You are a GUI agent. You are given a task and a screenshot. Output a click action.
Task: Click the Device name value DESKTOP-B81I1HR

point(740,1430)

------------

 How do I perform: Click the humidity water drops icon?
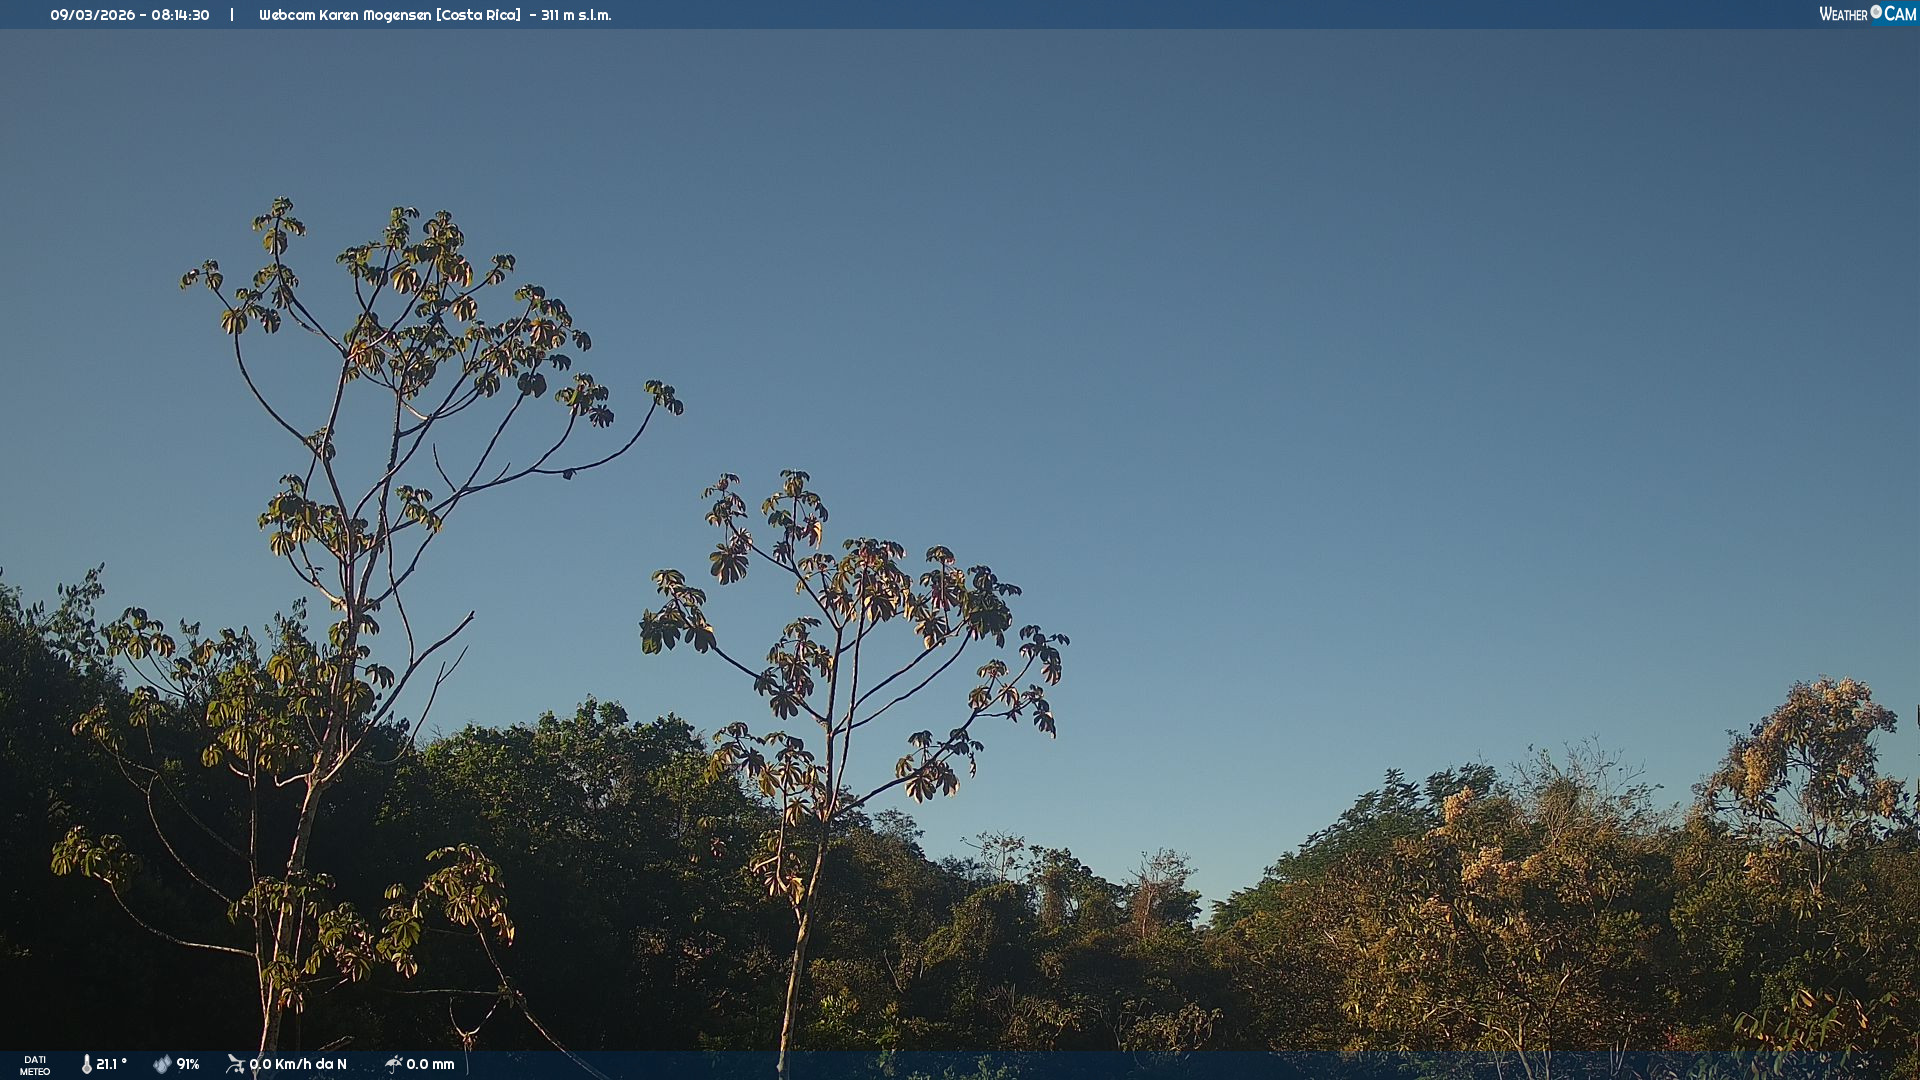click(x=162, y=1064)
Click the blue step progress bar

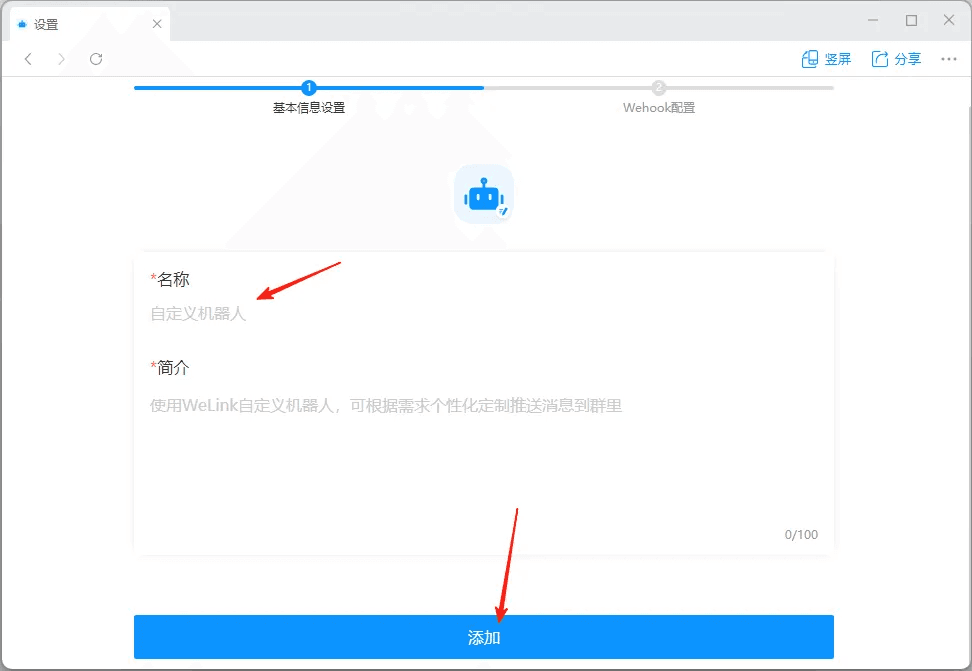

------------

Exercise description: Reproduce the entries from the line containing "You are a GUI" down to the line containing "point(740,1430)", changing "Device name" to "Computer name" and leaving everything else as it is.

Written solution:
You are a GUI agent. You are given a task and a screenshot. Output a click action.
Task: Click the Computer name value DESKTOP-B81I1HR

point(740,1430)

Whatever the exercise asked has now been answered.